• [INSTRUCTION 1]: Please format the records, from the start through the line containing "Action: click(x=834, y=359)", as a JSON list of strings with one string per line. Omit blank lines and the pictures.

• [SELECTED EXTRACT]:
Interpretation: Both Pearson and Spearman correlation coefficients are negative, indicating a weak negative linear relationship between 'normalized_lexicon_sentiment' and 'unemployment_rate.' The p-values are very close to zero, suggesting that this correlation is statistically significant.

__Time Lag Analysis:__

Time lag between Sentiment and Unemployment Rate: 15 months
P-value: 0.0000
Original Correlation: -0.2481
Effect Size (Cohen's d): -8.3524
95% Confidence Intervals: (-0.0580, 0.0554)
Interpretation: There is a significant negative correlation between 'normalized_lexicon_sentiment' and 'unemployment_rate' with a 15-month lag. The effect size (Cohen's d) is large, indicating a substantial practical difference.

__Granger Causality Test:__

Best Lag for Granger Causality: 4
Granger Causality Results for Lag 4:
ssr based F test: F=3.9481, p=0.0034
ssr based chi2 test: chi2=15.9113, p=0.0031
likelihood ratio test: chi2=15.8072, p=0.0033
parameter F test: F=3.9481, p=0.0034
Interpretation: The Granger causality test suggests that 'normalized_lexicon_sentiment' Granger causes 'unemployment_rate' at lag 4, indicating that 'normalized_lexicon_sentiment' contains information that helps predict 'unemployment_rate' with a lag of 4 months.


__Linear Regression Results:__

Model: OLS Regression
R-squared: 0.062
Coefficients:
Constant: 5.8656
normalized_lexicon_sentiment: -1.8709
Interpretation: The linear regression model explains only 6.2% of the variance in 'unemployment_rate.' The coefficient for 'normalized_lexicon_sentiment' is statistically significant (p<0.001) and negative, indicating that as 'normalized_lexicon_sentiment' increases, 'unemployment_rate' tends to decrease.

__Time Series Linear Regression Results:__

Model: OLS Regression
R-squared: 0.226
Coefficients:
Constant: 6.5503
normalized_lexicon_sentiment: -1.2555
normalized_lexicon_sentiment_lagged_1: -1.3481
normalized_lexicon_sentiment_lagged_2: -1.3619
normalized_lexicon_sentiment_lagged_3: -1.3930
normalized_lexicon_sentiment_lagged_4: -1.3634

__Interpretation:__ The time series linear regression model explains 22.6% of the variance in 'unemployment_rate.' The coefficients for 'normalized_lexicon_sentiment' and its lags are statistically significant (p<0.001) and negative, suggesting that both current and past values of 'normalized_lexicon_sentiment' are associated with changes in 'unemployment_rate.'

In summary, there is evidence of a significant negative correlation and Granger causality between 'normalized_lexicon_sentiment' and 'unemployment_rate,' with 'normalized_lexicon_sentiment' being a potentially useful predictor of 'unemployment_rate' with a lag of 4 months. Additionally, the time series linear regression model shows that both current and lagged values of 'normalized_lexicon_sentiment' are significant predictors of 'unemployment_rate.'

In [None]:
import numpy as np
import matplotlib.pyplot as plt
import statsmodels.api as sm
import scipy.stats as stats
from statsmodels.stats.outliers_influence import OLSInfluence

# Check for Linearity
# Create a scatterplot of observed values vs. predicted values
predicted_values = model.fittedvalues
observed_values = model.model.endog
plt.figure(figsize=(8, 6))

• [LISTING]:
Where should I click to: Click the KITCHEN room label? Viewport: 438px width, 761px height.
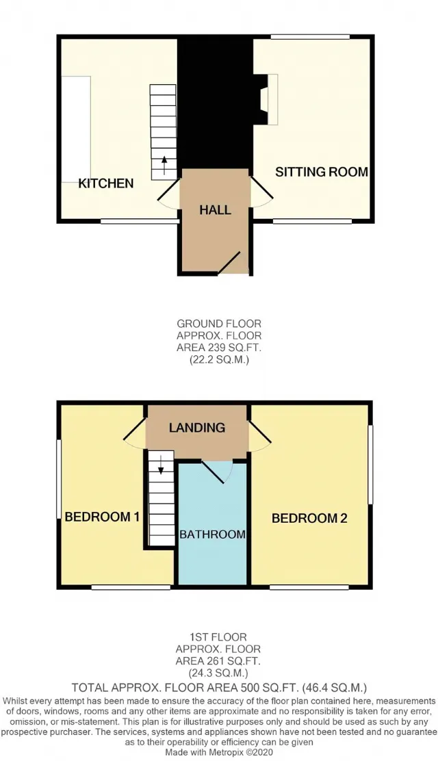(106, 183)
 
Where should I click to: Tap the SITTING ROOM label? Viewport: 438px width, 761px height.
(322, 172)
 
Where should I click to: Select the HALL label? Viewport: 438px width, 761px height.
(215, 210)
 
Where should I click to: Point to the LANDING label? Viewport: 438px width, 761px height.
(197, 428)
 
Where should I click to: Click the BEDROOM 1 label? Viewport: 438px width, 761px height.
(102, 517)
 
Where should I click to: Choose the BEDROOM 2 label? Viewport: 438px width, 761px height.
(309, 518)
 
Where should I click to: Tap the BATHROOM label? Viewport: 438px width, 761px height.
(212, 534)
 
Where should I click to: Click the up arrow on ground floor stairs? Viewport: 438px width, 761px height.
(164, 166)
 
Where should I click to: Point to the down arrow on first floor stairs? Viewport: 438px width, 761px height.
(160, 465)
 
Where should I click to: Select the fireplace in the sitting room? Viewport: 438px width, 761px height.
(269, 99)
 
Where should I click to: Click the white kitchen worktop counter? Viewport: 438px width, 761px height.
(76, 129)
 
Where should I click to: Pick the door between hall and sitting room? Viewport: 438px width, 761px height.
(261, 192)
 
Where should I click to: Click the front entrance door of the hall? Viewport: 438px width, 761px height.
(229, 262)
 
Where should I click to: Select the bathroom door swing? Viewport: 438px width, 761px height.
(218, 472)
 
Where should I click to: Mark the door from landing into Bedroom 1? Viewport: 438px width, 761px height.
(136, 433)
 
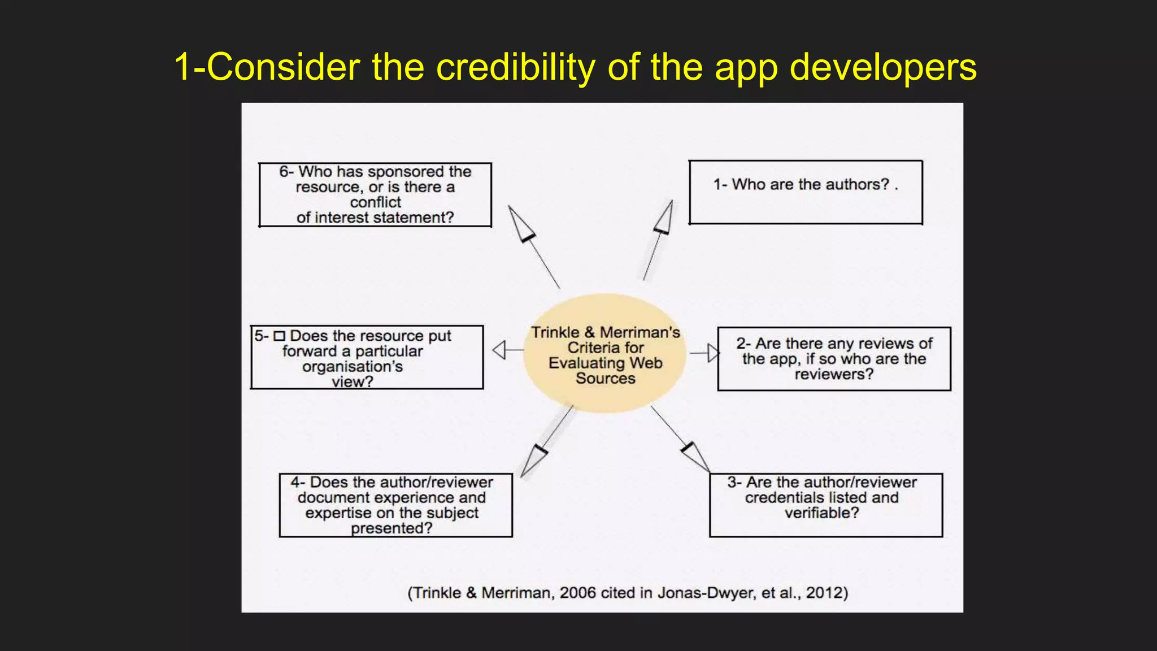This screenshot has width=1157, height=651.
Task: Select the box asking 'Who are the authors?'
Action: click(x=806, y=192)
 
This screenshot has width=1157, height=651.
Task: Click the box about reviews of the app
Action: click(x=834, y=359)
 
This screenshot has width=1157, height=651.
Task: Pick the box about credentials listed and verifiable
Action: click(x=826, y=505)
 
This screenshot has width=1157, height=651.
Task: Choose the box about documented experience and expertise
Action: click(x=395, y=505)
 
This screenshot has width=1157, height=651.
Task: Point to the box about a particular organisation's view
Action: click(x=367, y=357)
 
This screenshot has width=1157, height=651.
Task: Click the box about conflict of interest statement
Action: click(x=375, y=195)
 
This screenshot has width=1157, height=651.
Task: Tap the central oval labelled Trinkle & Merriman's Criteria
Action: click(x=605, y=354)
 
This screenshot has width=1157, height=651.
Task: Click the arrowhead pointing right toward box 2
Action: click(x=714, y=353)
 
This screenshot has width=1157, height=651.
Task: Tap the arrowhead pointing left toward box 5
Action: click(x=499, y=350)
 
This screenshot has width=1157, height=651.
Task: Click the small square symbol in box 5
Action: click(x=279, y=336)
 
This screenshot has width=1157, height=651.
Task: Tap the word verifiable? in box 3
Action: click(x=821, y=513)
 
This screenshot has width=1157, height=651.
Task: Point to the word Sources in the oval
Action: click(x=605, y=379)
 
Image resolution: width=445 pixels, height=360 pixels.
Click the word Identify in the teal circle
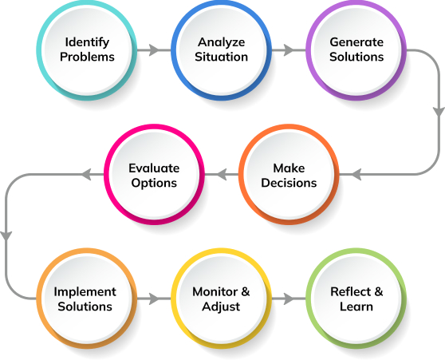87,42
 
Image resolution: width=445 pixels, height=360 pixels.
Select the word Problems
87,57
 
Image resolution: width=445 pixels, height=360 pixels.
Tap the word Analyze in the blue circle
222,42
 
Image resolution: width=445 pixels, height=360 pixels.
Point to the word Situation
222,57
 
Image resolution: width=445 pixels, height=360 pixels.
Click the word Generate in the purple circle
356,42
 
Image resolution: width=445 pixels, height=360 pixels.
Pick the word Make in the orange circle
289,168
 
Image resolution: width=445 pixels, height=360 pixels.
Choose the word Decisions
289,183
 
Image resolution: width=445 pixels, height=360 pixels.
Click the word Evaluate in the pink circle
154,168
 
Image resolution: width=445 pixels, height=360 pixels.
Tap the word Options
154,184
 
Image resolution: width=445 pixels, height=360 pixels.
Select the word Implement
85,292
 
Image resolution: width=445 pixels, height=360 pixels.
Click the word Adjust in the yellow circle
221,307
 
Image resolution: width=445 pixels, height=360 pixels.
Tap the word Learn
356,307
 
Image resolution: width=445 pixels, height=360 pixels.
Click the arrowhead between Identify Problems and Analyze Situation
155,50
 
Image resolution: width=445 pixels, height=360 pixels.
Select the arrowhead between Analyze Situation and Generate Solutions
289,50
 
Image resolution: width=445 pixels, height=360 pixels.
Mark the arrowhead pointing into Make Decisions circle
356,174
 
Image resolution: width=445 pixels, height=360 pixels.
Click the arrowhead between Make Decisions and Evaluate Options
222,174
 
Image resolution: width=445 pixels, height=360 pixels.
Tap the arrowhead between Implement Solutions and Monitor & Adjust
155,299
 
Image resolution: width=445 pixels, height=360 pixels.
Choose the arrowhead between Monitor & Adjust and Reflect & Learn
289,299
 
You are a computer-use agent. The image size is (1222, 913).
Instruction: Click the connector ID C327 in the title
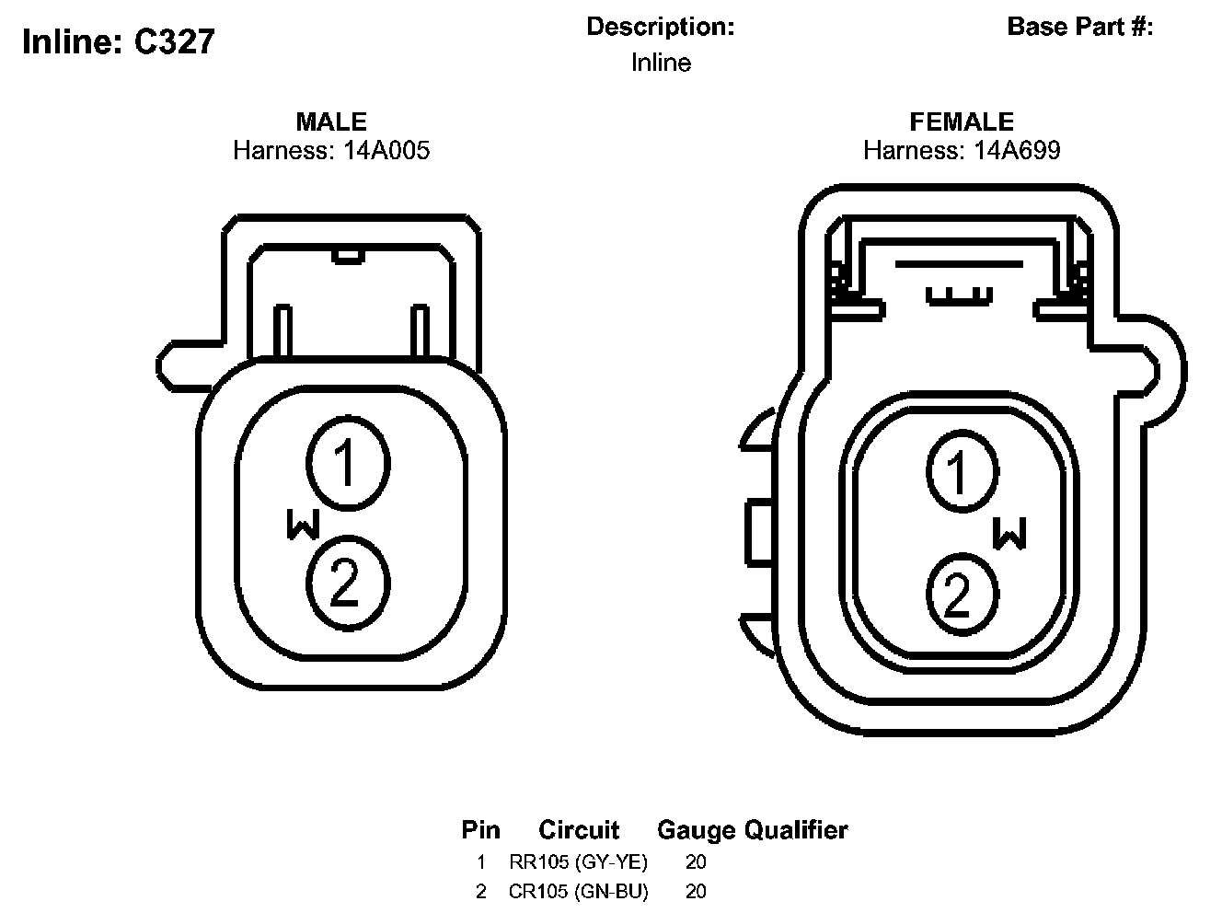[174, 41]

• [INSTRUCTION 2]: According to the sentiment and unemployment analysis, how long is the time lag between sentiment and the unemployment rate?

• [RESPONSE 1]:
[
  "Where should I click to: Click the KITCHEN room label? Viewport: 438px width, 761px height.",
  "(106, 183)",
  "Where should I click to: Tap the SITTING ROOM label? Viewport: 438px width, 761px height.",
  "(322, 172)",
  "Where should I click to: Select the HALL label? Viewport: 438px width, 761px height.",
  "(215, 210)",
  "Where should I click to: Point to the LANDING label? Viewport: 438px width, 761px height.",
  "(197, 428)",
  "Where should I click to: Click the BEDROOM 1 label? Viewport: 438px width, 761px height.",
  "(102, 517)",
  "Where should I click to: Choose the BEDROOM 2 label? Viewport: 438px width, 761px height.",
  "(309, 518)",
  "Where should I click to: Tap the BATHROOM label? Viewport: 438px width, 761px height.",
  "(212, 534)",
  "Where should I click to: Click the up arrow on ground floor stairs? Viewport: 438px width, 761px height.",
  "(164, 166)",
  "Where should I click to: Point to the down arrow on first floor stairs? Viewport: 438px width, 761px height.",
  "(160, 465)",
  "Where should I click to: Select the fireplace in the sitting room? Viewport: 438px width, 761px height.",
  "(269, 99)",
  "Where should I click to: Click the white kitchen worktop counter? Viewport: 438px width, 761px height.",
  "(76, 129)",
  "Where should I click to: Pick the door between hall and sitting room? Viewport: 438px width, 761px height.",
  "(261, 192)",
  "Where should I click to: Click the front entrance door of the hall? Viewport: 438px width, 761px height.",
  "(229, 262)",
  "Where should I click to: Select the bathroom door swing? Viewport: 438px width, 761px height.",
  "(218, 472)",
  "Where should I click to: Mark the door from landing into Bedroom 1? Viewport: 438px width, 761px height.",
  "(136, 433)",
  "This screenshot has width=1157, height=651.",
  "Task: Select the box asking 'Who are the authors?'",
  "Action: click(x=806, y=192)",
  "This screenshot has width=1157, height=651.",
  "Task: Click the box about reviews of the app",
  "Action: click(x=834, y=359)"
]

• [RESPONSE 2]: 15 months